Cries of alarm, protest and horror rattled New York elites recently when Aby Rosen, the man who owns the Seagram’s building, wanted to remove a wall hanging, originally a ballet theater backdrop, purportedly painted by Pablo Picasso. The performance ended, the hanging landed as a decoration near the entrance to the 4 Seasons restaurant in the Seagram’s building and there it has hung for decades. The new owner, however, wished to redecorate and as he neither owned the painting – it belongs to an art council called the Conservancy – nor liked for it, he wanted it removed. (“Showdown At The Four Seasons” by Suzanna Andrews, Vanity Fair, 10/2013 pgs. 248-253, 287-290) Unfortunately, the Conservancy feared doing so would damage the painting and so objections reverberated throughout the art community, including Thomas Wolfe’s assessment that the new owner was a “smug vulgarian” (Ibid pg. 252)
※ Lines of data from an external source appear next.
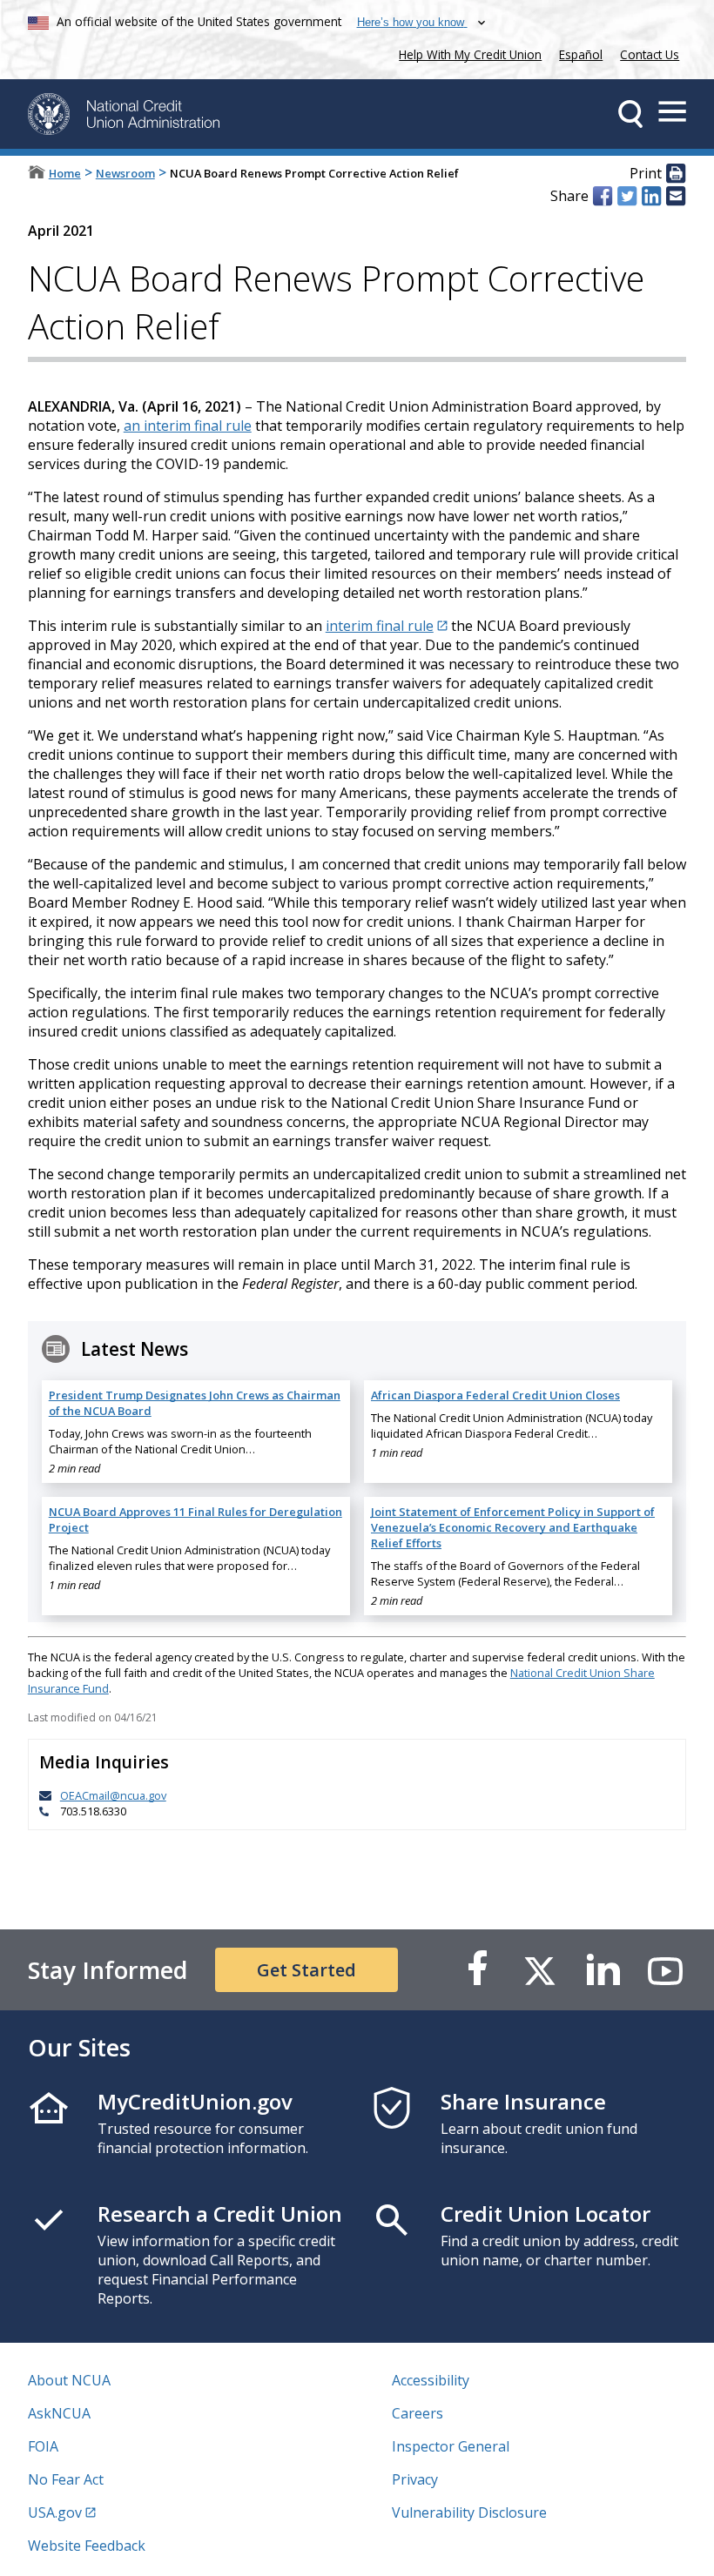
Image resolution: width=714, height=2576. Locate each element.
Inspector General (450, 2446)
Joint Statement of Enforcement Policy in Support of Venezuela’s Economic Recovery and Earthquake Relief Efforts (513, 1527)
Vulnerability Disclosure (469, 2512)
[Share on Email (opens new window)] (675, 195)
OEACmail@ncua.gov (113, 1795)
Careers (417, 2413)
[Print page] (675, 174)
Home (65, 173)
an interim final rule (188, 425)
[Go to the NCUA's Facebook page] (477, 1970)
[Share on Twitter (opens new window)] (626, 195)
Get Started (306, 1970)
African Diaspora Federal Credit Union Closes (495, 1395)
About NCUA (69, 2380)
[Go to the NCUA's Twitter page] (540, 1970)
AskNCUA (59, 2413)
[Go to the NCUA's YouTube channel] (665, 1970)
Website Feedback (86, 2545)
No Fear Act (66, 2479)
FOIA (43, 2446)
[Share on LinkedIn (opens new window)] (651, 195)
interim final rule (380, 625)
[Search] (630, 114)
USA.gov (55, 2512)
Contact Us (649, 54)
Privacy (415, 2479)
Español (581, 54)
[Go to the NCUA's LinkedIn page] (602, 1970)
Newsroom (125, 173)
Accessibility (430, 2380)
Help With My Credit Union (467, 53)
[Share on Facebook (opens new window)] (602, 195)
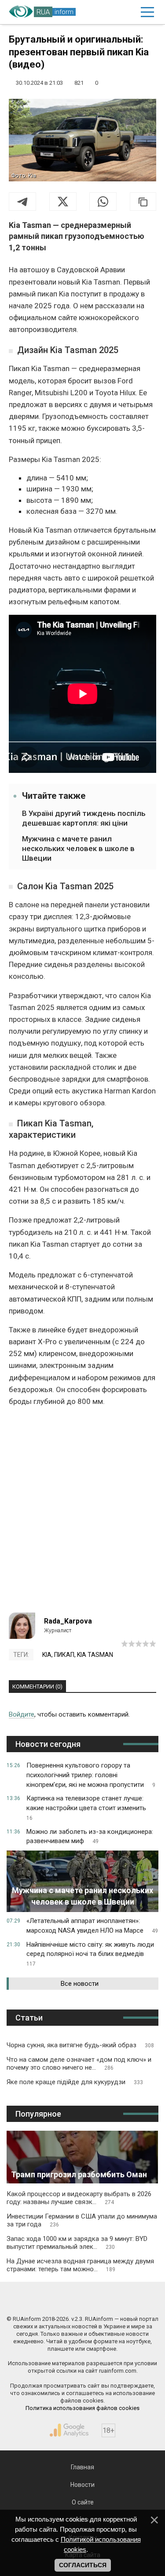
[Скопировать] (143, 201)
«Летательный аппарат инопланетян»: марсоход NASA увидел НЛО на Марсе (92, 1925)
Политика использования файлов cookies (82, 2408)
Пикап (64, 1654)
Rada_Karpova (68, 1621)
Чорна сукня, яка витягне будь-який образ (80, 2045)
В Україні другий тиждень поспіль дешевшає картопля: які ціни (84, 818)
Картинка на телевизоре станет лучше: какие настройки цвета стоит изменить (86, 1807)
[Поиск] (109, 12)
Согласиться (82, 2565)
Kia (46, 1654)
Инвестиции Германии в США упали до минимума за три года (82, 2220)
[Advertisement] (82, 1513)
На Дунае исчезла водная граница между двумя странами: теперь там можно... (80, 2265)
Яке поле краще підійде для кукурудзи (75, 2082)
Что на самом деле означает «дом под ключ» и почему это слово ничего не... (79, 2063)
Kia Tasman (95, 1654)
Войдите (21, 1714)
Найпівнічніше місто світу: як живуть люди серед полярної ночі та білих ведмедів (90, 1954)
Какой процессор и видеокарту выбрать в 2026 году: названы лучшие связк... (79, 2198)
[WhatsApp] (103, 201)
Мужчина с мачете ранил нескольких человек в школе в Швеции (78, 848)
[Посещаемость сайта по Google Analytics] (69, 2430)
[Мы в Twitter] (121, 2300)
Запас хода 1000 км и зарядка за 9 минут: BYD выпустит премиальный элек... (77, 2243)
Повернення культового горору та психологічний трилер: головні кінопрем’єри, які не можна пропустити (90, 1775)
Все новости (80, 1984)
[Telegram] (22, 201)
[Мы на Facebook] (44, 2300)
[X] (63, 201)
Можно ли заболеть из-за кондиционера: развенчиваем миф (89, 1836)
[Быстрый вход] (127, 12)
To the dismay of the aesthetes, the smug vulgarian held his ground. “It’s my property and I can do what I want to,” was his sentiment, and so the Conservancy scrambled to find a new home for the canvass which Christie’s auction house had appraised at 1.6 million dollars. Despite the canvas’ presumed value, no buyers came forward and no museum would agree to display it. Faced with a lack of alternatives, the Conservancy took Rosen to court. They argued the backdrop was a valuable piece of New York history as well as an important art work that would be destroyed if Seagram’s new owner were allowed to carry out his plans. Rosen replied that the work had already been defaced when it was cut to size to be installed at Seagram’s and besides, he was certain Picasso hadn’t executed the painting but merely supervised its completion.
After much wrangling and hurt feelings, the two parties reached a settlement. Rosen would pay for the Picasso to be removed and safely delivered to the New York Historical Society. There, it would be permanently displayed and Rose could get on with his renovations. (Ibid pg.290.) Much Ado about Nothing.
Let’s be honest, the world is awash in Picasso’s. You will find him on pajamas and coffee mugs and planters, for example. Why make a religion of him and cast non-believers as infidels? At no time during all this sound and fury did anyone claim this particular backdrop was a great work of art. Certainly, when tested in the market, the market fell silent. Now the backdrop survives, not as a fine example of Picasso’s work, but as a piece of New York history. Something of a come down, I suspect.